* PROBLEM TO WORK ON *
Your reproduction of the entries should be exact and should contain no pictures.
SUPPLIED INFORMATION Start Marker
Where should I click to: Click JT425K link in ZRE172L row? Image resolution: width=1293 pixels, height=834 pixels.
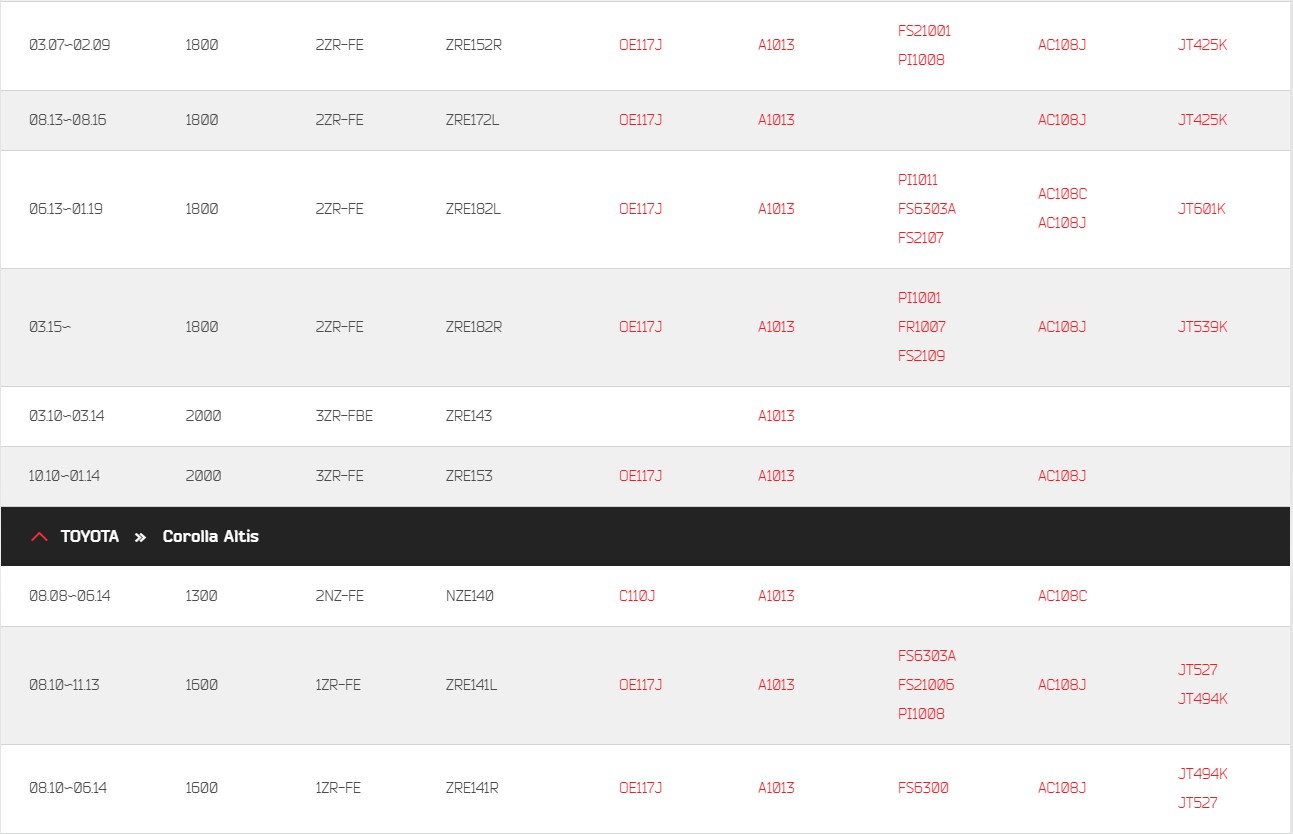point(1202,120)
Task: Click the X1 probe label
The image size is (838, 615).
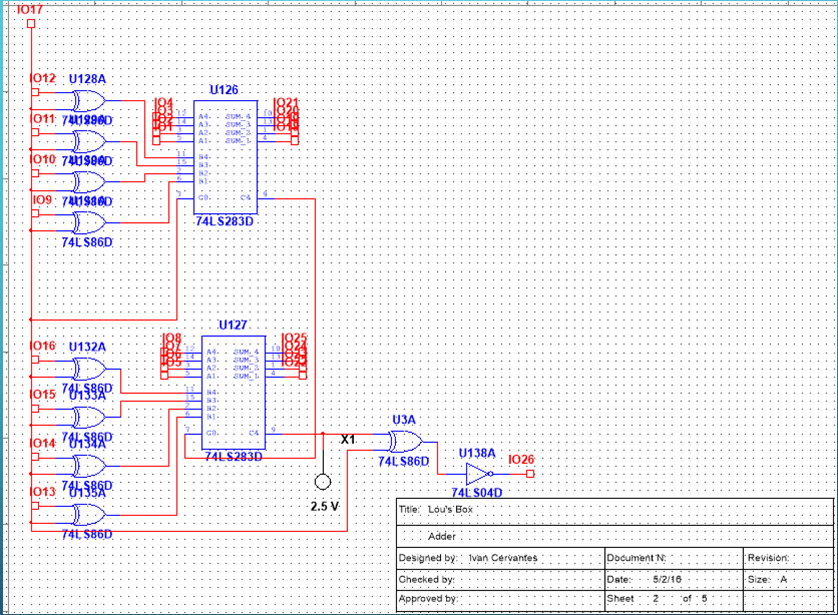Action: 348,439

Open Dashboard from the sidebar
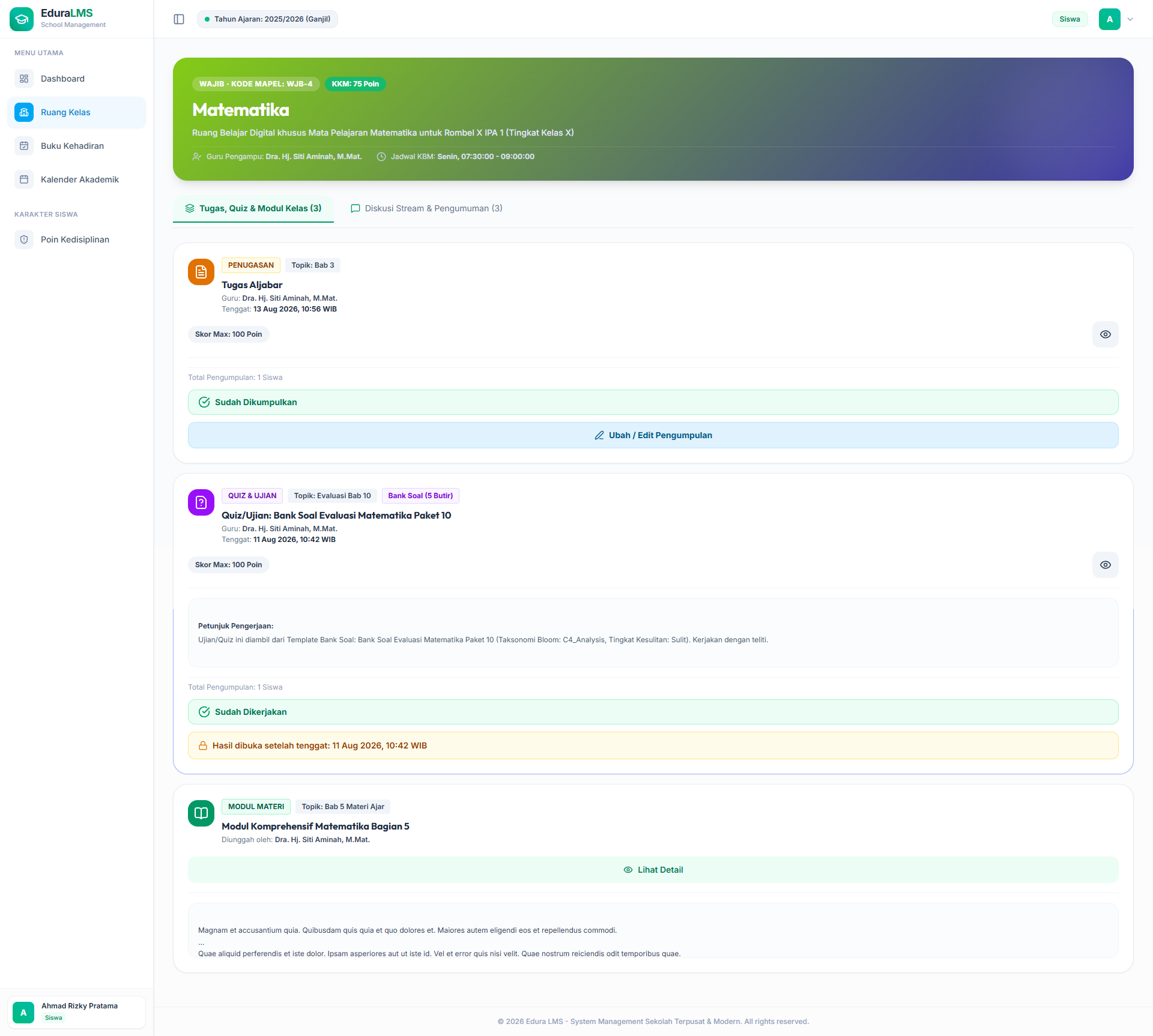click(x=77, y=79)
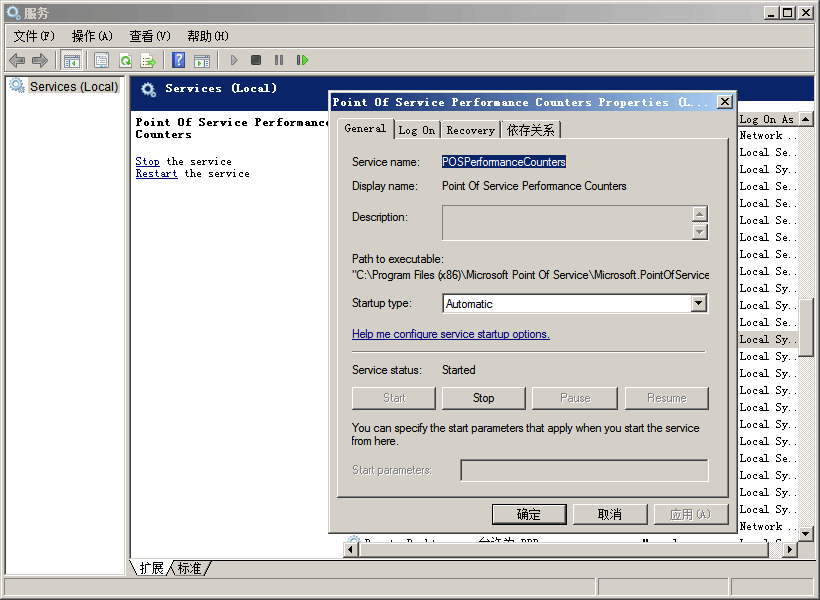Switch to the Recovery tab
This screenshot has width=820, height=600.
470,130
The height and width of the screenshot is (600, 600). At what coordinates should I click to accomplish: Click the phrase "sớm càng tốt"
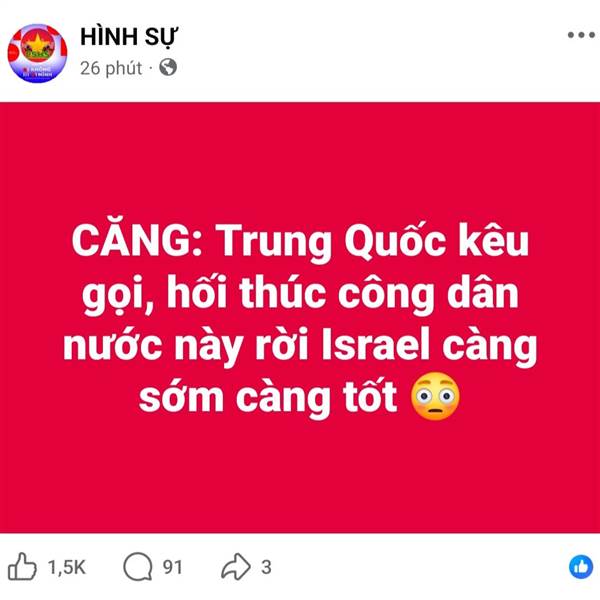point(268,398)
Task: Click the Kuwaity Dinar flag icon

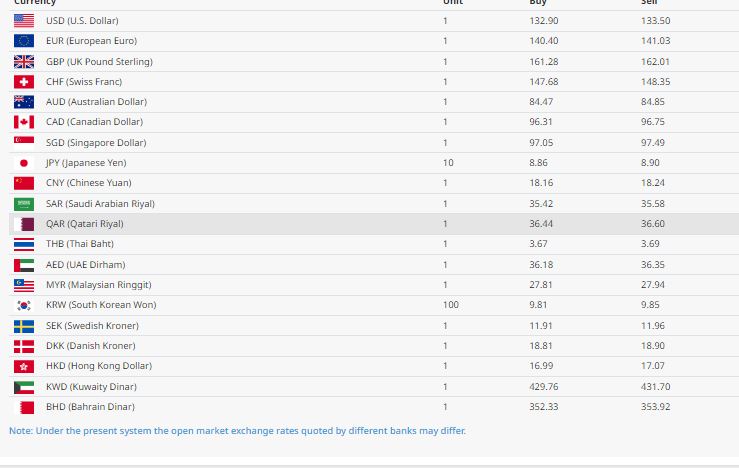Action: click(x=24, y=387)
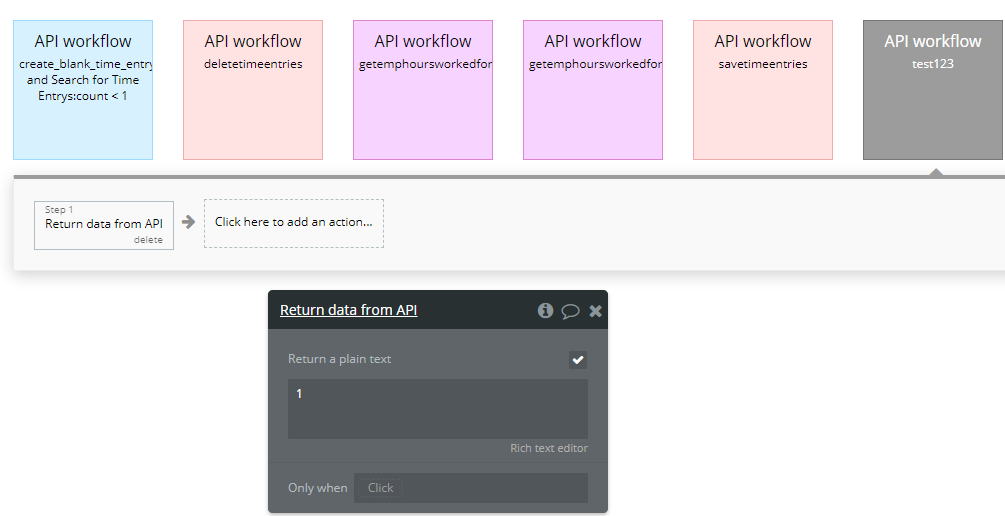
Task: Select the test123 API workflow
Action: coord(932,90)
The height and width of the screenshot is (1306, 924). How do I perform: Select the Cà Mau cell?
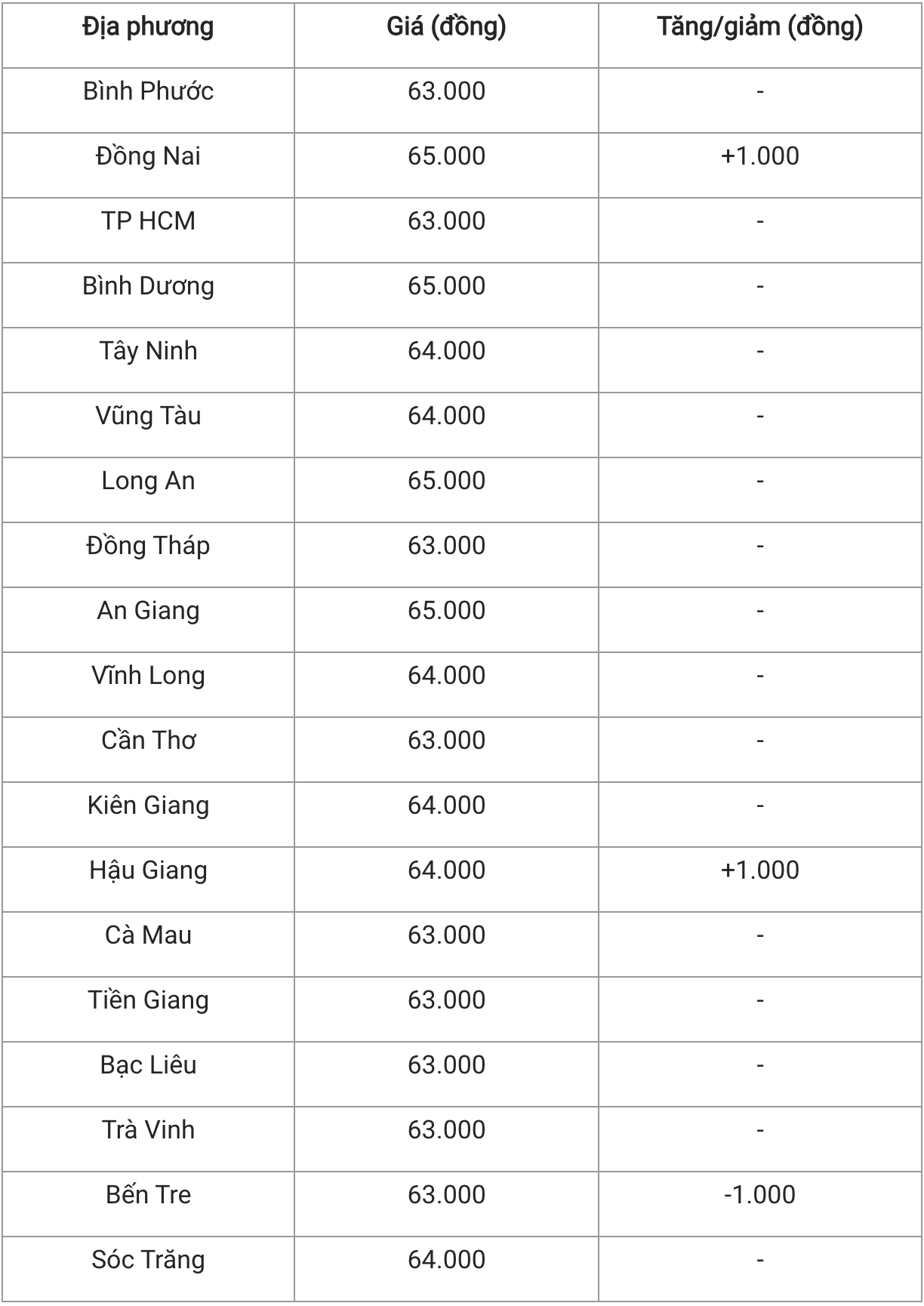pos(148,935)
SUPPLIED INFORMATION End Marker
* EXERCISE SOLUTION *
Where should I click to: Click JT425K link in ZRE172L row? Image resolution: width=1293 pixels, height=834 pixels.
point(1202,120)
Task: Click the X1 probe label
The image size is (838, 615).
Action: 348,439

Open Dashboard from the sidebar
click(x=77, y=79)
Switch to the Recovery tab
This screenshot has width=820, height=600.
470,130
The height and width of the screenshot is (600, 600). At what coordinates should I click to accomplish: Click the phrase "sớm càng tốt"
point(268,398)
Task: Click the Kuwaity Dinar flag icon

Action: click(x=24, y=387)
Task: Select the test123 API workflow
Action: coord(932,90)
The height and width of the screenshot is (1306, 924). How do I perform: Select the Cà Mau cell?
pos(148,935)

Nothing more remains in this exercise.